[Source records]

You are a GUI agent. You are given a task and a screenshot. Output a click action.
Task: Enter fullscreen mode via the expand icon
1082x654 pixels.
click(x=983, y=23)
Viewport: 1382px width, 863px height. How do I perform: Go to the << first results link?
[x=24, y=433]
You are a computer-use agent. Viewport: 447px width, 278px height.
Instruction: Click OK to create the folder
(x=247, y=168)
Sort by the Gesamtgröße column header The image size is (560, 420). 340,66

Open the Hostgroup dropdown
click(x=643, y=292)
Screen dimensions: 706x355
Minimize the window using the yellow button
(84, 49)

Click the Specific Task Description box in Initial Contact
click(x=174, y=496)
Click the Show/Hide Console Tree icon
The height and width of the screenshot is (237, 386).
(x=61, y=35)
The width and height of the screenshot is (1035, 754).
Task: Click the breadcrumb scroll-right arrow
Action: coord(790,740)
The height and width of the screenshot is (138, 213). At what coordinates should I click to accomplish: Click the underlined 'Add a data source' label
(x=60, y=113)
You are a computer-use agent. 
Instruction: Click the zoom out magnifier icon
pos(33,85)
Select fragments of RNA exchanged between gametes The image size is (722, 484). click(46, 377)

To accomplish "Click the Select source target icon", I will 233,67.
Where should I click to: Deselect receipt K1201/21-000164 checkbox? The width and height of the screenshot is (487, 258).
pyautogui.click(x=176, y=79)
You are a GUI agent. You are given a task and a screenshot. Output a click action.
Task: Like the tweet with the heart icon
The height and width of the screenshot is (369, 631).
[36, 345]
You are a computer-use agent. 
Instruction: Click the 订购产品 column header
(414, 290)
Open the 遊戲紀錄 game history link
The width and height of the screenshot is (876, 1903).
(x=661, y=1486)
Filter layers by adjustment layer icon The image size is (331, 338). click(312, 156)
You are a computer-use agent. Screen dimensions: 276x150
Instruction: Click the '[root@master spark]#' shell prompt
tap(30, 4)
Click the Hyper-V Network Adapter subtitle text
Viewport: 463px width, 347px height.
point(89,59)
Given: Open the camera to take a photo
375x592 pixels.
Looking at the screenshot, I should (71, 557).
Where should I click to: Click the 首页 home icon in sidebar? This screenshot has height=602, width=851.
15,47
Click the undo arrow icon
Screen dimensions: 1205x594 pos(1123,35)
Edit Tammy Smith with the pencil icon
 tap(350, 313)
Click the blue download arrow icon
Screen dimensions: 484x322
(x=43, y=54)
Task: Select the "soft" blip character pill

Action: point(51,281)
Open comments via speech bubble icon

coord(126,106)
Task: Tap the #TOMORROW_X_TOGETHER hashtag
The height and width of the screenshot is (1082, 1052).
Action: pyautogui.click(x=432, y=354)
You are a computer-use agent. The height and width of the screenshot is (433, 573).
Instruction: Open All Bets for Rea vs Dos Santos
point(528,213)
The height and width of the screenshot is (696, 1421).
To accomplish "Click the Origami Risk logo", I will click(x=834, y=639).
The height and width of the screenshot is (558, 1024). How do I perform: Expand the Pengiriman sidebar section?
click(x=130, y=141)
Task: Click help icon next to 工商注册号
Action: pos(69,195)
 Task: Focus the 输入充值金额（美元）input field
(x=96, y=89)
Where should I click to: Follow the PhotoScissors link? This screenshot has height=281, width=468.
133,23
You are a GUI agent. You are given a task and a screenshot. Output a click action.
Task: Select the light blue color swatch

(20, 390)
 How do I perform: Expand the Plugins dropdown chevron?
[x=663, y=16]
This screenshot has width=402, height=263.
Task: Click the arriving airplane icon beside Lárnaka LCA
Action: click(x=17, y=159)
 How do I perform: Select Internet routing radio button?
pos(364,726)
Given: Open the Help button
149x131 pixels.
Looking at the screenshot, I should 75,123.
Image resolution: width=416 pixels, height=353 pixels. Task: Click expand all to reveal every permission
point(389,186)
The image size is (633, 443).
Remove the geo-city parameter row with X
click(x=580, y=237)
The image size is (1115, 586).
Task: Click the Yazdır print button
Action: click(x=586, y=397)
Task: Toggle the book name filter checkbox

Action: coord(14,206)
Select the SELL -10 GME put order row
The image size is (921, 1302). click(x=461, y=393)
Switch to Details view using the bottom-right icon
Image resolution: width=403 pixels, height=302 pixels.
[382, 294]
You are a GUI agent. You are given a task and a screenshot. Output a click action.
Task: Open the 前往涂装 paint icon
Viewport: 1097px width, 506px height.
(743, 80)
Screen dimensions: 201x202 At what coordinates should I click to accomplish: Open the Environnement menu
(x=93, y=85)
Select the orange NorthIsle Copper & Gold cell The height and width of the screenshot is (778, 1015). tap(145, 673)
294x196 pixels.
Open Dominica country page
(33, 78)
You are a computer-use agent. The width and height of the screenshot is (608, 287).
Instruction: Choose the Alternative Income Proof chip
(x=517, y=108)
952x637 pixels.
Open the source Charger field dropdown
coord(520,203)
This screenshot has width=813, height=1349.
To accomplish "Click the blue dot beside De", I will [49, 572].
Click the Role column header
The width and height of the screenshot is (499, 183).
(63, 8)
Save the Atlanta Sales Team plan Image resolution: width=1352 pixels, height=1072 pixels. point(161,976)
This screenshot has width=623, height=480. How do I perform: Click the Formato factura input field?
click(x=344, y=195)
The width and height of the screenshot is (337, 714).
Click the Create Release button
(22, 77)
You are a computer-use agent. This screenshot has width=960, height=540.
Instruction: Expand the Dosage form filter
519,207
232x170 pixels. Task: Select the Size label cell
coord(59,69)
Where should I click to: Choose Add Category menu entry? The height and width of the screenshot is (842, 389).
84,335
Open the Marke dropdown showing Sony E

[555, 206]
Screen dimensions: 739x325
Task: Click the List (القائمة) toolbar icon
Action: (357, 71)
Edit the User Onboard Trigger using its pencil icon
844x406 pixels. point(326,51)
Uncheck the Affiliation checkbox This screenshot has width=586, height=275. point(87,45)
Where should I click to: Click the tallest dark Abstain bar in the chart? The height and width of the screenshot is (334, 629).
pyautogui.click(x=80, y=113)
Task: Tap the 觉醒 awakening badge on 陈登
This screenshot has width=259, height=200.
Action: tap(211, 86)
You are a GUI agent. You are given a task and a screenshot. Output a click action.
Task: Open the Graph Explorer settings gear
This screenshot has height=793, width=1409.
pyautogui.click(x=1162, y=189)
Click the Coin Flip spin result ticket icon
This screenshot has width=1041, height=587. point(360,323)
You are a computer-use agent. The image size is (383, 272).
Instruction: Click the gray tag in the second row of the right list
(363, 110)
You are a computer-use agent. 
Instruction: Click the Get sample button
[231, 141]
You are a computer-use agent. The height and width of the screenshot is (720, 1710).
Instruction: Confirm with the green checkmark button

- _Problem requirements_
Reproduce without any change the lines of the items above, from the line containing "How do I perform: Select" through the line containing "(x=517, y=108)".

- _Answer to the problem_
 How do I perform: Select Internet routing radio button?
pos(364,726)
Given: Open the Help button
149x131 pixels.
Looking at the screenshot, I should 75,123.
Image resolution: width=416 pixels, height=353 pixels. Task: Click expand all to reveal every permission
point(389,186)
The image size is (633, 443).
Remove the geo-city parameter row with X
click(x=580, y=237)
The image size is (1115, 586).
Task: Click the Yazdır print button
Action: click(x=586, y=397)
Task: Toggle the book name filter checkbox

Action: coord(14,206)
Select the SELL -10 GME put order row
The image size is (921, 1302). click(x=461, y=393)
Switch to Details view using the bottom-right icon
Image resolution: width=403 pixels, height=302 pixels.
[382, 294]
You are a GUI agent. You are given a task and a screenshot. Output a click action.
Task: Open the 前往涂装 paint icon
Viewport: 1097px width, 506px height.
(743, 80)
Screen dimensions: 201x202 At what coordinates should I click to accomplish: Open the Environnement menu
(x=93, y=85)
Select the orange NorthIsle Copper & Gold cell The height and width of the screenshot is (778, 1015). tap(145, 673)
294x196 pixels.
Open Dominica country page
(33, 78)
You are a computer-use agent. The width and height of the screenshot is (608, 287).
Instruction: Choose the Alternative Income Proof chip
(x=517, y=108)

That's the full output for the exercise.